(Pixel coordinate grounding data)
=== Section Start ===
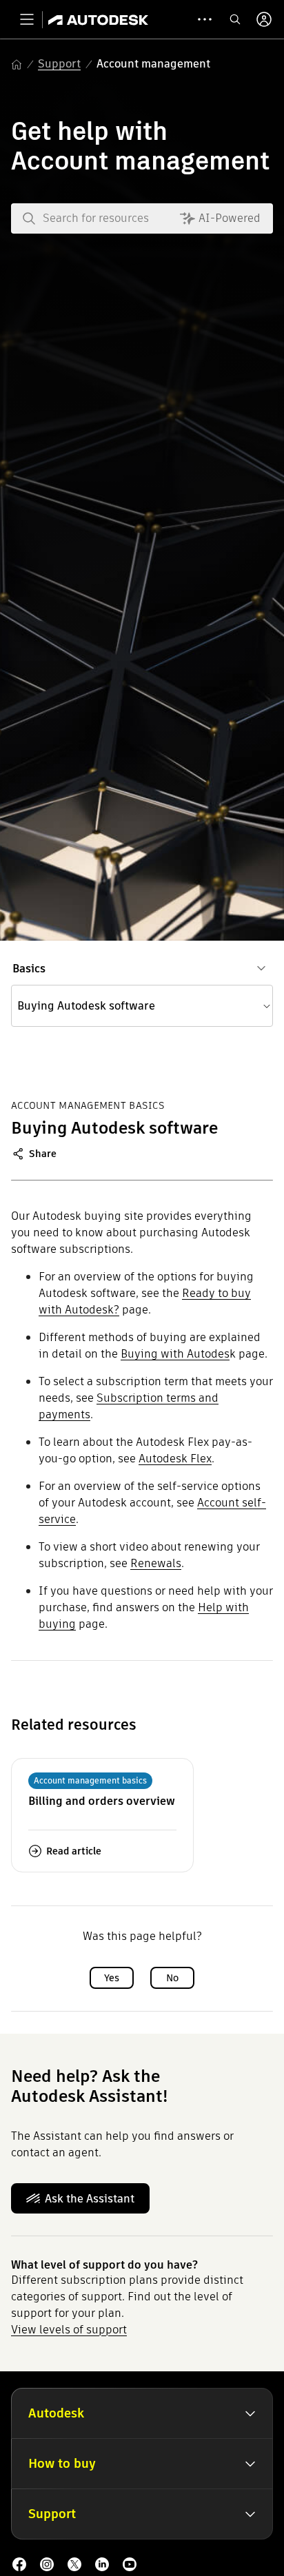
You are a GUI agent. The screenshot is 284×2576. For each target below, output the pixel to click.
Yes (111, 1978)
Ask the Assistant (89, 2199)
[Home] (98, 19)
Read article (73, 1851)
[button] (142, 1006)
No (172, 1978)
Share (43, 1154)
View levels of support (69, 2330)
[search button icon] (235, 19)
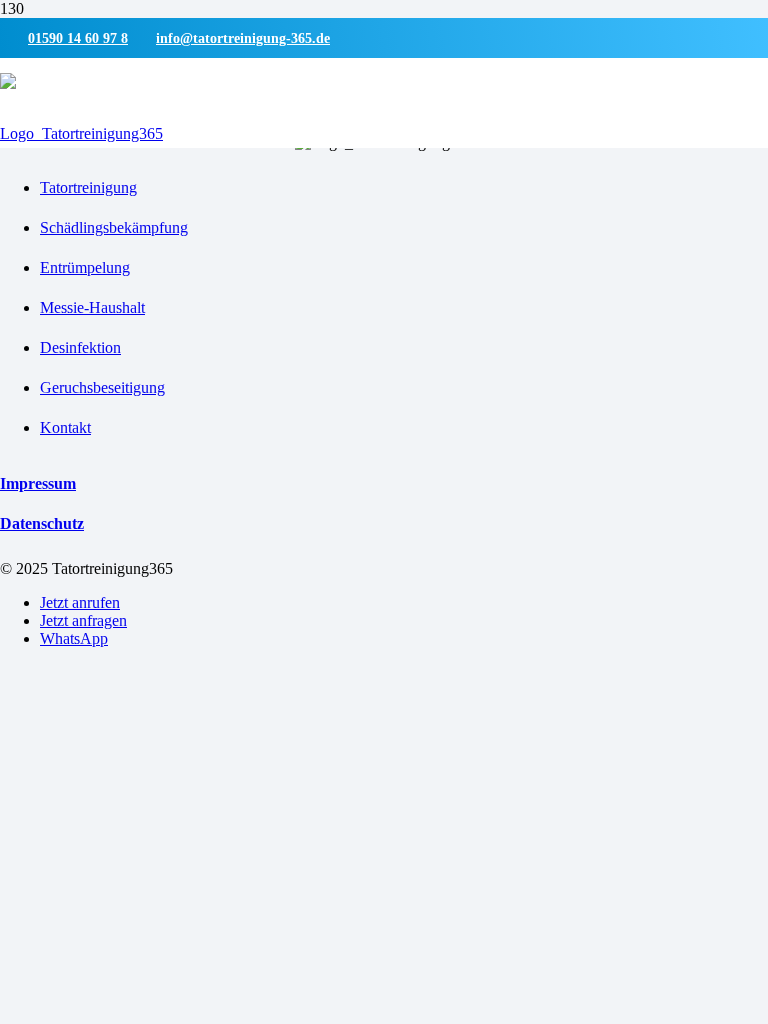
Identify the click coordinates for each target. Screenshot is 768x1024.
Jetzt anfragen (83, 620)
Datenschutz (42, 523)
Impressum (38, 483)
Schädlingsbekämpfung (114, 227)
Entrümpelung (85, 267)
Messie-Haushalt (92, 307)
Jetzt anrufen (80, 602)
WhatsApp (74, 638)
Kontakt (65, 427)
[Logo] (81, 133)
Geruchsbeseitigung (102, 387)
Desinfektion (80, 347)
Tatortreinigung (88, 187)
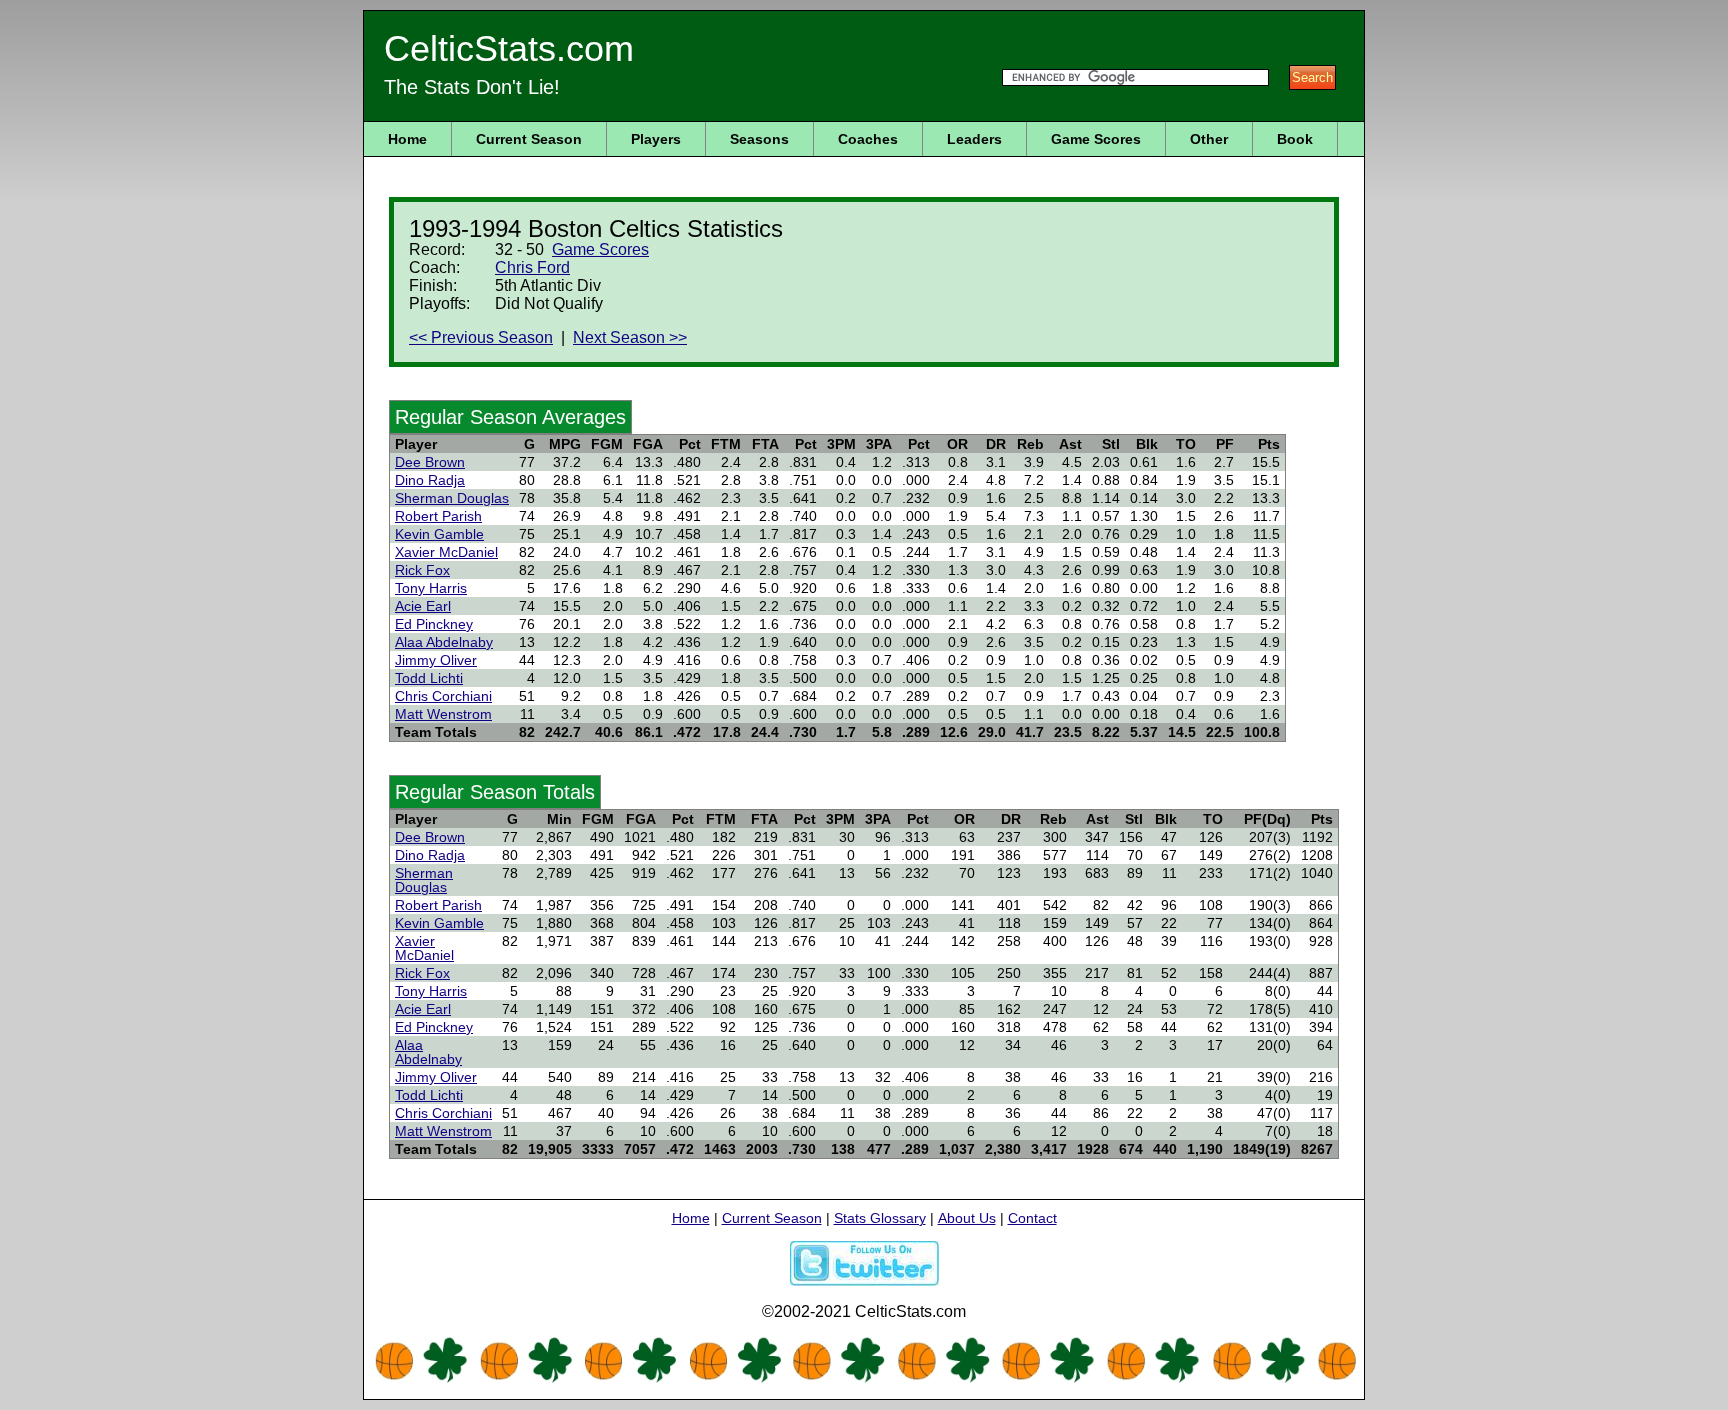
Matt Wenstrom (443, 714)
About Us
=== Section End ===
> _Task statement_
Between and including the line with "Share (43, 1154)" and the line with "WhatsApp (74, 638)", repeat every line exactly as it appears above, with pictures left out.

> _Result of the task_
Share (43, 1154)
View levels of support (69, 2330)
[search button icon] (235, 19)
Identify the click coordinates for each target. Screenshot is 768x1024.
Jetzt anfragen (83, 620)
Datenschutz (42, 523)
Impressum (38, 483)
Schädlingsbekämpfung (114, 227)
Entrümpelung (85, 267)
Messie-Haushalt (92, 307)
Jetzt anrufen (80, 602)
WhatsApp (74, 638)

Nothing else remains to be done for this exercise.